Your delivery worker pulls webhooks from the queue and attempts delivery. Set a reasonable timeout, typically 5 to 30 seconds. If the endpoint returns a 2xx status code, mark the webhook as delivered. For any other response or a timeout, mark it for retry.
def deliver_webhook(webhook):
try:
response = requests.post(
webhook.endpoint_url,
data=webhook.payload,
headers=webhook.headers,
timeout=10
)
if 200 <= response.status_code < 300:
mark_delivered(webhook)
else:
schedule_retry(webhook, response.status_code)
except requests.Timeout:
schedule_retry(webhook, "timeout")
except requests.ConnectionError:
schedule_retry(webhook, "connection_error")
Implement exponential backoff for retries. First retry after one minute, then five minutes, then thirty minutes, then a few hours. Add jitter to prevent thundering herds when many webhooks fail simultaneously. After a maximum number of attempts, typically five to ten, stop retrying and move the webhook to a dead letter queue.

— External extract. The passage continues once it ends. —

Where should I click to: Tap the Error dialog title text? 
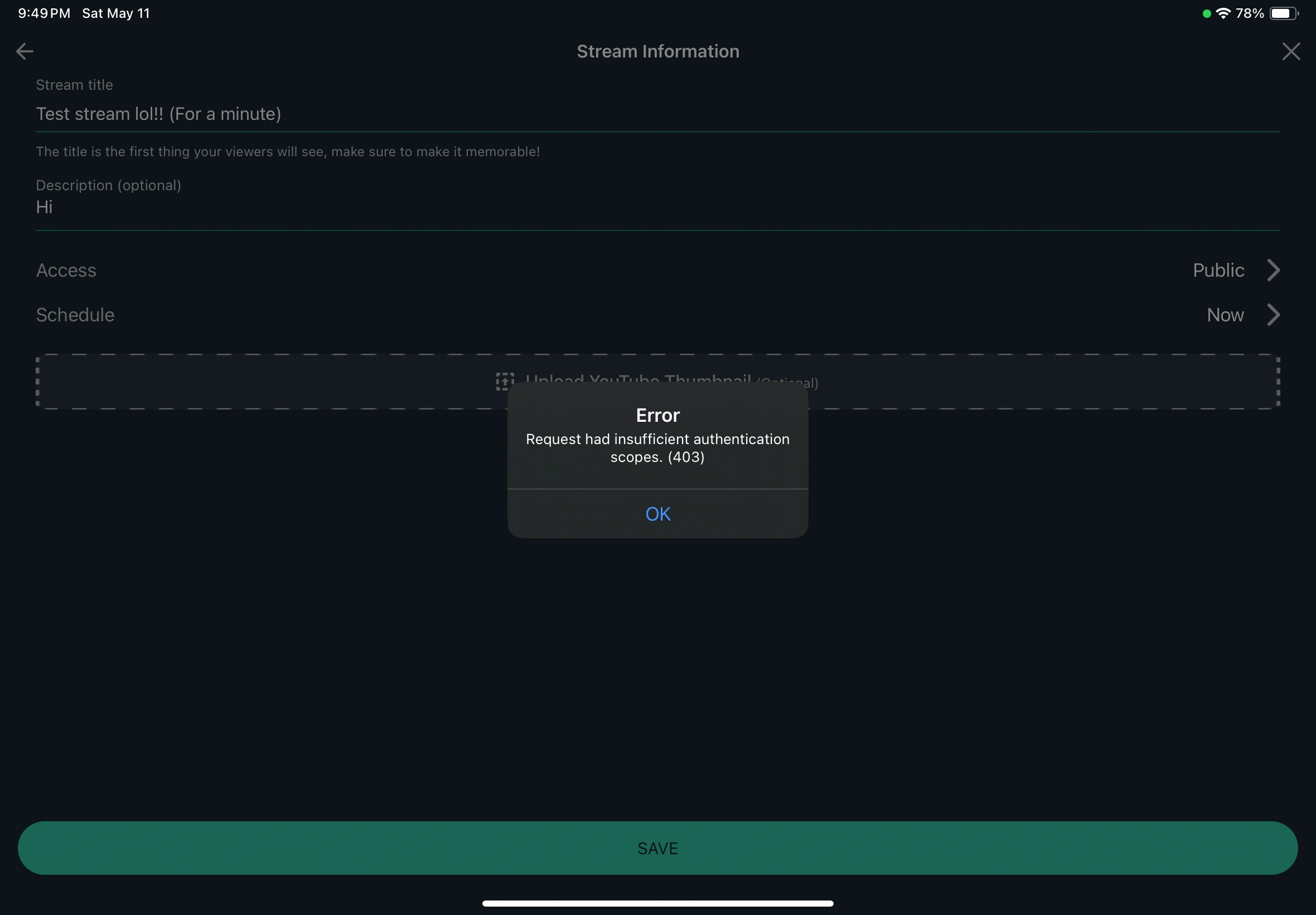pyautogui.click(x=657, y=415)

Handling endpoint failures
Customer endpoints fail for many reasons. Brief outages, deployment windows, and network issues cause temporary failures that retries will eventually overcome. But some endpoints fail persistently: misconfigured URLs, expired certificates, or abandoned integrations.

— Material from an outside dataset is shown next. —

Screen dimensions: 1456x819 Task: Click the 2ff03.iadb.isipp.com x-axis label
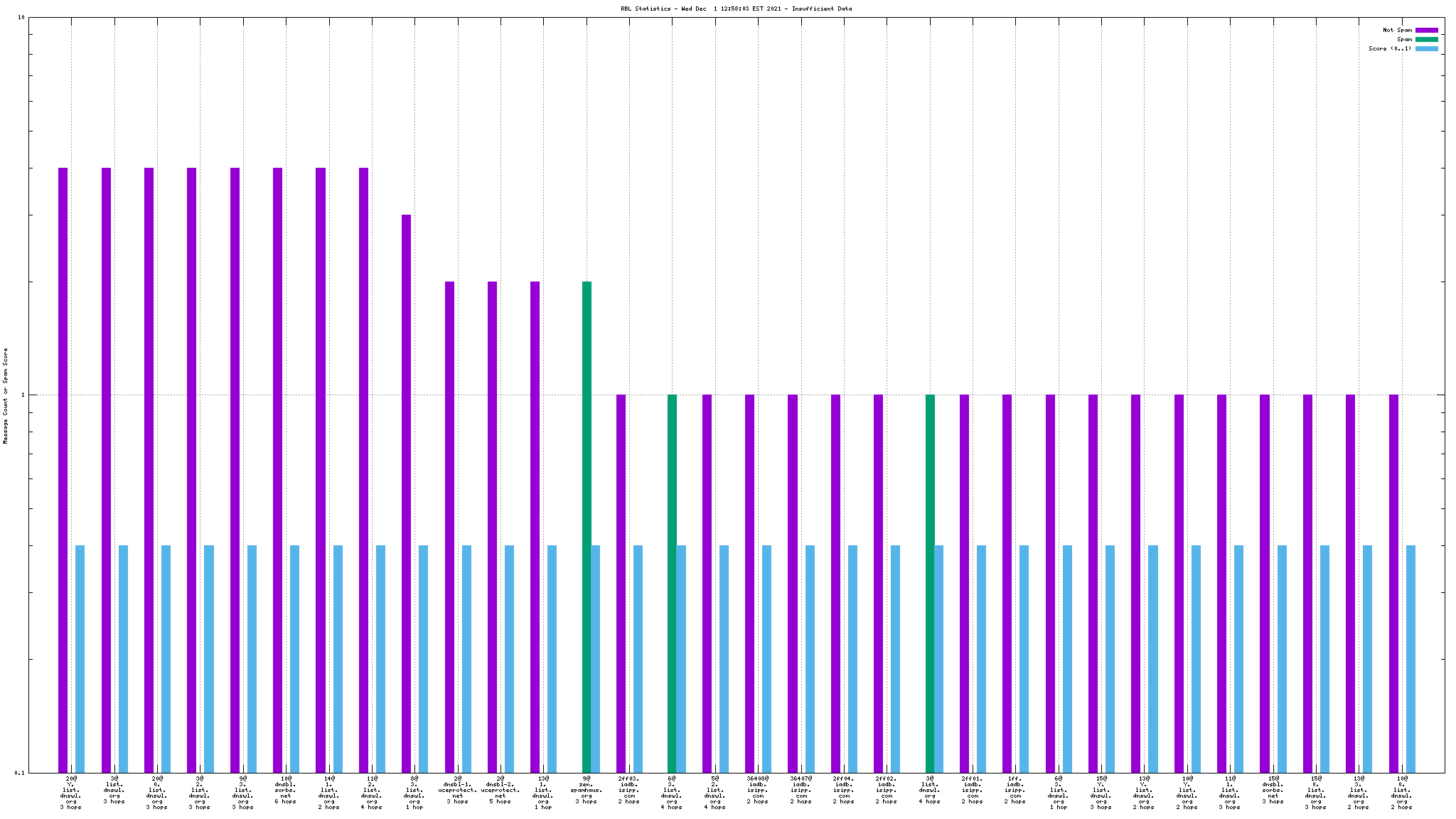coord(628,790)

Track failure rates per endpoint. If an endpoint fails consistently over a period like 24 hours, consider disabling it automatically. Notify the customer so they can fix the issue, and provide a way to re-enable once they have corrected the problem.
Implement circuit breakers for endpoints that fail rapidly. If you see ten failures in a row, pause deliveries to that endpoint for a few minutes before trying again. This protects both your infrastructure and theirs from wasted requests during an outage.
Providing visibility
Customers need to see what webhooks you are sending them. Build a dashboard showing recent deliveries, their status, and response details. Let customers view payloads for debugging and manually retry failed deliveries.
Log every delivery attempt with timestamps, response codes, and latency. This helps customers debug their integrations and helps you identify patterns in failures. Redact sensitive data from logs to protect privacy.
Expose webhook logs through your API as well as your dashboard. Customers building automated systems need programmatic access to delivery status and history.
Consider offering a test mode where customers can trigger sample webhooks to their endpoint. This helps them verify their integration works before going live. Include clearly marked test payloads so their systems can distinguish tests from real events.